- _Supplied passage_:
<<<<
Kentucky’s Republican governor on Tuesday ordered an investigation into what he described as wrongdoing under his Democratic predecessor, charging that state employees were coerced into contributing to political campaigns and that a contract was improperly steered to a politically connected company.
Gov. Matt Bevin’s allegation of “greed and oftentimes corruption” escalates the feud between the new governor, who took office in December, and the Beshear family: former Gov. Steven L. Beshear and his son Andy, the state attorney general. On April 11, Andy Beshear sued Mr. Bevin, saying the governor acted illegally in cutting higher education spending without approval by the Legislature. Steven Beshear is leading a public-relations campaign against his successor’s moves to roll back the state’s expansion of health coverage under the Affordable Care Act.
A former state official close to the Beshears, Timothy M. Longmeyer, pleaded guilty on Tuesday to a federal bribery charge, a case Mr. Bevin referred to in calling for a new investigation. As a member of Steve Beshear’s cabinet, Mr. Longmeyer steered contracts related to the health plan for state employees to a company that paid him kickbacks. Mr. Longmeyer briefly served this year as a deputy attorney general, under Andy Beshear, before resigning.
In a brief statement, Mr. Bevin said that in his months in office, his administration had found evidence that state workers were forced to contribute last year to the campaigns of Andy Beshear and Jack Conway, the previous attorney general, who was Mr. Bevin’s Democratic opponent in the race for governor. And he charged that the state had awarded a $3 million no-bid contract to a company with ties to Steve Beshear’s administration.
Some pretty hefty allegations there. Bevin of course refuses to go to the existing state Ethics Commission, but is instead hiring his own "independent investigative team" to go after the Beshears.
>>>>
- _Provided data_:
<<<<
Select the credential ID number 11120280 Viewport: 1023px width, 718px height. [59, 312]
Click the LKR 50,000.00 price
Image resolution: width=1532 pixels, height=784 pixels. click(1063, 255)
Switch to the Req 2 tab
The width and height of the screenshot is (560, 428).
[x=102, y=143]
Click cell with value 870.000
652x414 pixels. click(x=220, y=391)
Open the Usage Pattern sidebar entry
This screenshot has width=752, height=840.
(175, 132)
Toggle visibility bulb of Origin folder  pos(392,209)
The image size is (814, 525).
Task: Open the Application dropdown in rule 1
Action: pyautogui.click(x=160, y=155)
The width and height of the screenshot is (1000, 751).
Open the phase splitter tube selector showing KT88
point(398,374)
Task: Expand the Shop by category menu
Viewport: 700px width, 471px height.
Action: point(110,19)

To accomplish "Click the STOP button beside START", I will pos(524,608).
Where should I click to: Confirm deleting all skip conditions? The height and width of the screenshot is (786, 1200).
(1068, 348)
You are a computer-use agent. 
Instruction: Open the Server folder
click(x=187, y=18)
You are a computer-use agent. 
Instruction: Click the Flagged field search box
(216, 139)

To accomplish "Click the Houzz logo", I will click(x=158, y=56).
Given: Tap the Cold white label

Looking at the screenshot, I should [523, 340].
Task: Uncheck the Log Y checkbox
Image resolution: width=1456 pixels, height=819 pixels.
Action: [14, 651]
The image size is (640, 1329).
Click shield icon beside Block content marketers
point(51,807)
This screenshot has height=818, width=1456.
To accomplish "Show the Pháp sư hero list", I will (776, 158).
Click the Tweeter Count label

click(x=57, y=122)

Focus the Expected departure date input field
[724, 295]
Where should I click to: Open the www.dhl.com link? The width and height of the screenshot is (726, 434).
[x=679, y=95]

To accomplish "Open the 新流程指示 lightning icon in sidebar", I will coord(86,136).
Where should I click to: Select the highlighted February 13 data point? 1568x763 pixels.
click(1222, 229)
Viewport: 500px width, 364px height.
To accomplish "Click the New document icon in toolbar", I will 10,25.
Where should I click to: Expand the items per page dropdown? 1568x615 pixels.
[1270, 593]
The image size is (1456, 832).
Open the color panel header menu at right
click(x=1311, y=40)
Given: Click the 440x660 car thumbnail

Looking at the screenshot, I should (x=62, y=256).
>>>>
- _Tasks for this exercise_:
**1)** In the article about Kentucky's governor, what charge did Timothy M. Longmeyer plead guilty to?
**2)** Please write out the article about Kentucky's governor from "Kentucky’s Republican governor" to "politically connected company.".
**3)** Name every person the article about Kentucky's governor mentions by name.

- _Written responses_:
**1)** A federal bribery charge.

**2)**
Kentucky’s Republican governor on Tuesday ordered an investigation into what he described as wrongdoing under his Democratic predecessor, charging that state employees were coerced into contributing to political campaigns and that a contract was improperly steered to a politically connected company.

**3)** Matt Bevin, Steven L. Beshear, Andy Beshear, Timothy M. Longmeyer, Jack Conway